Aperion also doesn’t make the Bluetooth dongle. It’s Avantree’s Bluetooth Music Receiver, also known as the Roxa. The downer about this thing is that it requires another cable. Can we technically still call this setup wireless? It doesn’t really matter, because the important thing is that it makes this setup easier.
The dongle plugs into an available outlet and connects to the Aris via a 3.5mm cable. Once connected, it took my iPhone all of 3 seconds to find the Roxa and connect. From there, it was a streaming dream. Everything stored on my iPhone, Spotify and Pandora all streamed perfectly. Even my kid’s apps and Breaking Bad on Netflix came though. Even better, it allowed me to use the iPhone for volume control, which I had problems with using the Windows card. There were no extra buttons, rendering or other extra steps. It just worked.
Oh—and all those things sounded great. Really, I can’t gush about this thing enough. Even if you opt for the Wi-Fi card (don’t do that), you’re still going to be treated to stellar sound. I tested out country, pop, rap, techno, punk, and plenty of other audio options. The Aris delivers a lot of detailed sounds, especially when you think about how compact it is. It can also pump out killer bass! What a nice little surprise.
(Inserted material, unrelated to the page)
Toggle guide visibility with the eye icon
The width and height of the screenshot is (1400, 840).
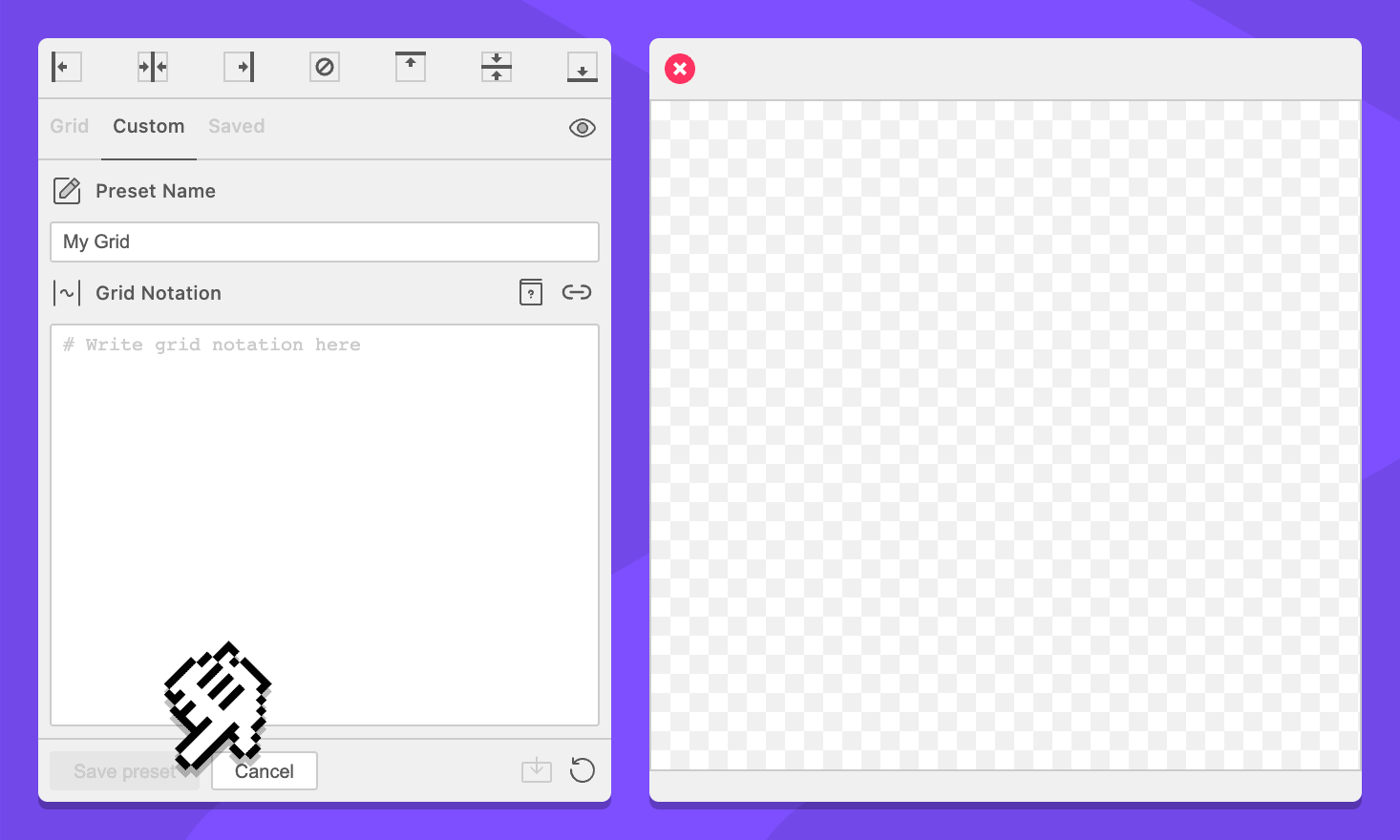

It’s also a nice touch to have the EQ button, which offers three preset sound modes. Frankly, I think it would sound great without that, but who doesn’t love options?
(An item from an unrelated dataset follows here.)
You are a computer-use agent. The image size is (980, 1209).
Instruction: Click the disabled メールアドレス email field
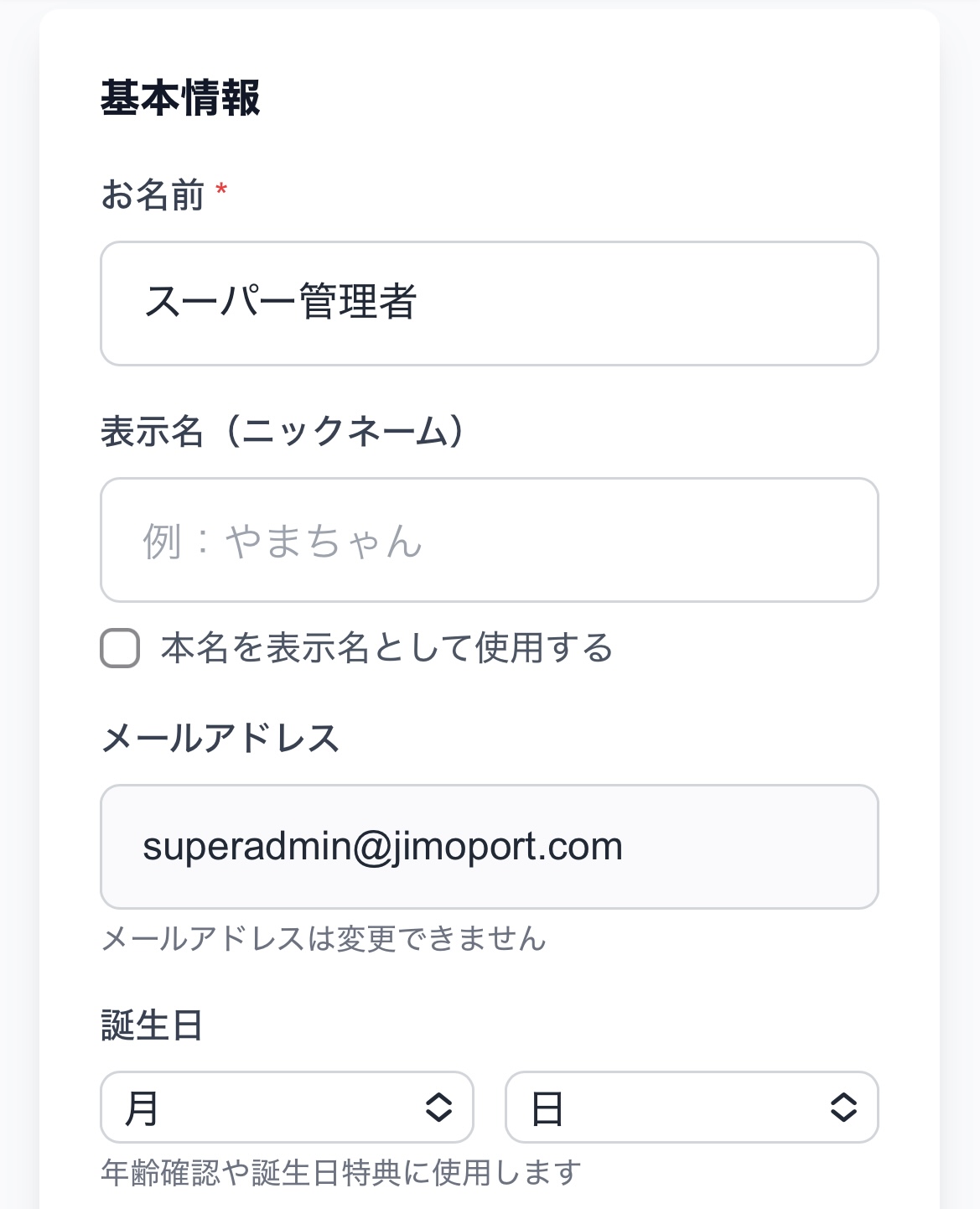pyautogui.click(x=738, y=847)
It should also be noted that the Aris can go very loud, without any type of distortion. It was almost painfully loud. In other words, this thing could easily service a party or other large gathering, without missing a beat.
If you’re contemplating a tabletop speaker, you can’t go wrong with the Aperion Aris. It’s got a few extra quirks and add-ons, but it delivers in the sound department—and isn’t that why we’re here in the first place? Really, it’s doesn’t just deliver, but delivers well. This thing actually rivals a few home theater systems I’ve checked out in the past.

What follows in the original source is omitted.